# The Consecutive Streak

> Login streaks. No gaps allowed.

Canonical URL: <https://datadriven.io/problems/the_consecutive_streak>

Domain: Python · Difficulty: medium · Seniority: L4

## Problem

Given a list of activity records (dicts with 'user_id' and 'date' in 'YYYY-MM-DD' format) and an integer min_streak (default 3), find users who have min_streak or more consecutive calendar days of activity. Deduplicate duplicate dates per user. Return the sorted list of qualifying user_ids.

## Worked solution and explanation

### Why this problem exists in real interviews

This tests **date-based grouping with deduplication and streak detection**, a common pattern in retention analytics. It probes whether a candidate can clean data, sort it per user, and detect consecutive day sequences.

---

### Break down the requirements

#### Step 1: Group activity dates by user

Build a dict mapping each user to their set of unique active dates. The set handles deduplication.

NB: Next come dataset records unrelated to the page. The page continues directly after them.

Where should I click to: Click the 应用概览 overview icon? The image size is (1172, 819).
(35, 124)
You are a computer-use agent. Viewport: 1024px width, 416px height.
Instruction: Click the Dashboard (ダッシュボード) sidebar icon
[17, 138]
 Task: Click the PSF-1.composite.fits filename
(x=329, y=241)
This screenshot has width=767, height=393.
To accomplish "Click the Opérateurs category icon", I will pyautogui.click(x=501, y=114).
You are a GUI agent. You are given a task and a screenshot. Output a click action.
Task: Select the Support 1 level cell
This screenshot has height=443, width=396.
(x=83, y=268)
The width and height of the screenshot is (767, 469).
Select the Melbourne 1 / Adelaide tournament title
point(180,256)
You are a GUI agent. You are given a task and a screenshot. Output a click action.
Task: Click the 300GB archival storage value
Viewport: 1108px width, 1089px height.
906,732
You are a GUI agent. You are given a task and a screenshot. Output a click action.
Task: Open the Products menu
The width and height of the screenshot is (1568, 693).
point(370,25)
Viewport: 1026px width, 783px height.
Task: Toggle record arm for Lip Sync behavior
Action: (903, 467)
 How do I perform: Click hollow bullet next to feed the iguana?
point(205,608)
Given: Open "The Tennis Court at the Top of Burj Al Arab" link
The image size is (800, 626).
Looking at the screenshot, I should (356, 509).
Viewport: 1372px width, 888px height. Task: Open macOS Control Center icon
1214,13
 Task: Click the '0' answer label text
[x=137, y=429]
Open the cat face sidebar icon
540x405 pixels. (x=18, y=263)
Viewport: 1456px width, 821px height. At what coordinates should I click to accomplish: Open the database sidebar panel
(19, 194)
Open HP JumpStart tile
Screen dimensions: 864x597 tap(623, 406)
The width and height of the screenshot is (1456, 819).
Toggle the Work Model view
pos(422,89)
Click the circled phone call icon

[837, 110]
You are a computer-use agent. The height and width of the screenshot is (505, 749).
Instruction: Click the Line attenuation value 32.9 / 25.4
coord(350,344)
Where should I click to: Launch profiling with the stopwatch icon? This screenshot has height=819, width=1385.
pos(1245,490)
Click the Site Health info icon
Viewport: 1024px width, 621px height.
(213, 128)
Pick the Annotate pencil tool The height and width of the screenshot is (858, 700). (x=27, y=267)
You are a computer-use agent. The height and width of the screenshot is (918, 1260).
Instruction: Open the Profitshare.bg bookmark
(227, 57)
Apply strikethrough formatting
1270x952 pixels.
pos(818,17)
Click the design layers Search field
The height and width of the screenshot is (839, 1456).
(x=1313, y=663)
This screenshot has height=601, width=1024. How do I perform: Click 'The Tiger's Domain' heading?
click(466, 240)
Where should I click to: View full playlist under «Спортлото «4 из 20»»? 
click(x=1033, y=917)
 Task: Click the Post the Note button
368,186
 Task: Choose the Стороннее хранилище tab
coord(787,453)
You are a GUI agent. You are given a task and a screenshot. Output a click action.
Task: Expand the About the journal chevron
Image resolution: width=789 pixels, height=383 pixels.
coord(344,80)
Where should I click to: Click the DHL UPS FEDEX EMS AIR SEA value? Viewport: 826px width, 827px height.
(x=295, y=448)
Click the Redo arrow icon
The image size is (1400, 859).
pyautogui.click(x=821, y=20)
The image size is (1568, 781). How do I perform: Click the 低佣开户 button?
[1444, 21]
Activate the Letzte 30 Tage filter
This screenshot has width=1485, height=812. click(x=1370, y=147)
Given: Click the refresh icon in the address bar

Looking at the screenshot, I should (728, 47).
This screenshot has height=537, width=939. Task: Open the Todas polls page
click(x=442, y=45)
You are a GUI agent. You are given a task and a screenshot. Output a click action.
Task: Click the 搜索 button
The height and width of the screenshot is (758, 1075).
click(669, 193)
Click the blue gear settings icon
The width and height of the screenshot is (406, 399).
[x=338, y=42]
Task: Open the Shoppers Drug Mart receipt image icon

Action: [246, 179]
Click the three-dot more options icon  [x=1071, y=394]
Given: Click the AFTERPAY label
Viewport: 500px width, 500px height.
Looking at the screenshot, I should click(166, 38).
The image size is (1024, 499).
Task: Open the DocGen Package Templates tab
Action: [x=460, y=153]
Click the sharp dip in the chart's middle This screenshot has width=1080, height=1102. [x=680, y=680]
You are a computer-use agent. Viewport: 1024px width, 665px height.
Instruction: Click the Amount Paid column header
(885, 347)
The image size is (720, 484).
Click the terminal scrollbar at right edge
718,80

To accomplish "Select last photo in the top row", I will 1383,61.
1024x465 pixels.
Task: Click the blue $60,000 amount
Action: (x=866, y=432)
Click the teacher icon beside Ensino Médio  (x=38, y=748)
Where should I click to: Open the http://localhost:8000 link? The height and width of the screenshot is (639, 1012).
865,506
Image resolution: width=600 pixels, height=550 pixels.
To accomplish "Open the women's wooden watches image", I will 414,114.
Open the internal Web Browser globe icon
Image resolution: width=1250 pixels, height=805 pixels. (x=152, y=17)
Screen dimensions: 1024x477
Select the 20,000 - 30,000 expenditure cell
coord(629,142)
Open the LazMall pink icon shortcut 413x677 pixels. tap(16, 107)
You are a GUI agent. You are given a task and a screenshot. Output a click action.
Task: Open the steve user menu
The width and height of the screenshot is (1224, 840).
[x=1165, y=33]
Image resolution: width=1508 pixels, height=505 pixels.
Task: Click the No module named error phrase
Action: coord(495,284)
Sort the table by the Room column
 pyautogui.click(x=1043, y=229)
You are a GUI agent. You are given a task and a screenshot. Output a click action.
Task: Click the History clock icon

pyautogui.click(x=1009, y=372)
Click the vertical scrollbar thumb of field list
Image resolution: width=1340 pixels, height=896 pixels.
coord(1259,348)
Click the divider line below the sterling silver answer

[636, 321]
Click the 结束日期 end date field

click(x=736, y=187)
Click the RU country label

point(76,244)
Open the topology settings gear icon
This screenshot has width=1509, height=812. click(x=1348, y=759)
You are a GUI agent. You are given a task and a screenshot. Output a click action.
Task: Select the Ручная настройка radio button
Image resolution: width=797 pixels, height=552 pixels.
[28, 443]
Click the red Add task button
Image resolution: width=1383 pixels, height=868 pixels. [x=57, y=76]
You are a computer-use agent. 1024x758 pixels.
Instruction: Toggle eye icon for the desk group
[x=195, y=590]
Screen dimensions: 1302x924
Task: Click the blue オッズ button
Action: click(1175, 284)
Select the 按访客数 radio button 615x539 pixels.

#### Step 2: Sort each user's dates

Consecutive detection requires chronological order.

#### Step 3: Find the longest streak per user

Walk the sorted dates and count consecutive days. Reset the counter when a gap appears.

#### Step 4: Filter users with streaks of 3 or more

Return only users whose longest streak meets the threshold.

---

### The solution

**Group, sort, and streak detection**

```python
from datetime import datetime, timedelta
def find_power_users(logs: list) -> list:
    user_dates = {}
    for log in logs:
        user = log['user_id']
        date = datetime.strptime(log['date'], '%Y-%m-%d').date()
        if user not in user_dates:
            user_dates[user] = set()
        user_dates[user].add(date)
    power_users = []
    for user, dates in user_dates.items():
        sorted_dates = sorted(dates)
        max_streak = 1
        current_streak = 1
        for i in range(1, len(sorted_dates)):
            if sorted_dates[i] - sorted_dates[i - 1] == timedelta(days=1):
                current_streak += 1
            else:
                current_streak = 1
            if current_streak > max_streak:
                max_streak = current_streak
        if max_streak >= 3:
            power_users.append(user)
    return power_users
```

> **Time and Space Complexity**
>
> **Time:** O(n log n) due to sorting each user's dates. The grouping pass is O(n).
> 
> **Space:** O(n) for the user-to-dates mapping.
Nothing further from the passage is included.